In 1960, while visiting with Hugh B. Brown in Salt Lake City, Eldon learned that President David O. McKay wanted to see him. The next day, at age sixty-two, Eldon was called by President McKay to be an Assistant to the Council of the Twelve Apostles. Two years later, he was ordained an apostle of the Lord Jesus Christ. One year after his call to the apostleship, he was named second counselor to David O. McKay in the First Presidency of the Church.
Eldon would go on to serve as a counselor in the First Presidency to Joseph Fielding Smith, Harold B. Lee, and Spencer W. Kimball. President Kimball perhaps best explained why Eldon was chosen to be a counselor: “[He is] as approachable as a child, as wise as a father, and as loving as a gentle brother. … Certainly Nathan Eldon Tanner is a man to match our mountains tall, rugged, unyielding, immeasurable.”4 During his years in the First Presidency, Eldon saw an expansion of Church membership, large-scale construction of meetinghouses and temples, and the construction of the Church Office Building.

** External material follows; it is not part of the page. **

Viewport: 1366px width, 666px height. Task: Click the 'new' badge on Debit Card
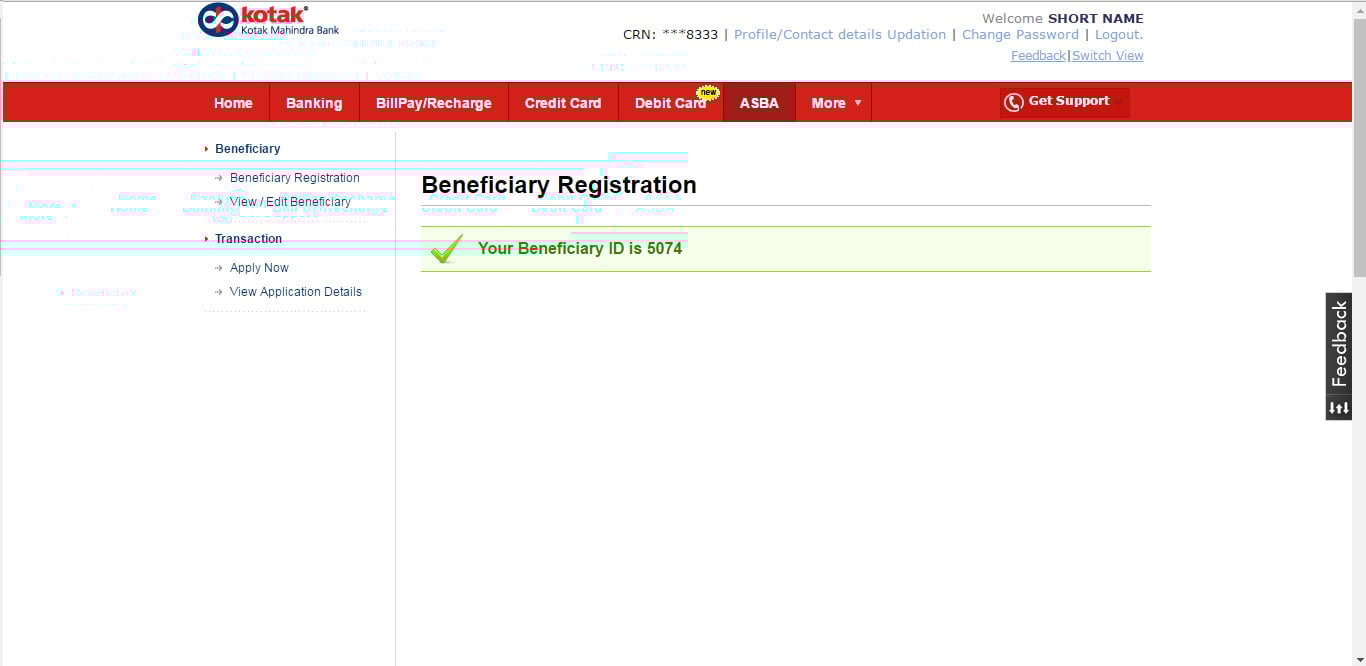tap(708, 92)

He oversaw the rejuvenation of the business district adjoining Temple Square in Salt Lake City.
In the late 1970s, Eldon was diagnosed with Parkinson’s disease. He died on November 27, 1982, at his home in Salt Lake City at age eighty-four. At his death, the First Presidency issued the following statement: “With the passing of President N. Eldon Tanner the entire Church feels a tremendous loss. His unflinching testimony of God the Eternal Father and of the Risen Lord Jesus Christ has been a strength to millions over the earth.”5
1. Hugh B. Brown, “President N. Eldon Tanner, a Man of Integrity,” Ensign, November 1972, 13–14.
2. G. Homer Durham, N. Eldon Tanner, His Life and Service (Salt Lake City: Deseret Book, 1982), 21.
3. Durham, N. Eldon Tanner, 25.
4. Deseret News, March 30, 1978.
5. “President N. Eldon Tanner Dies,” Ensign, January 1983, 9.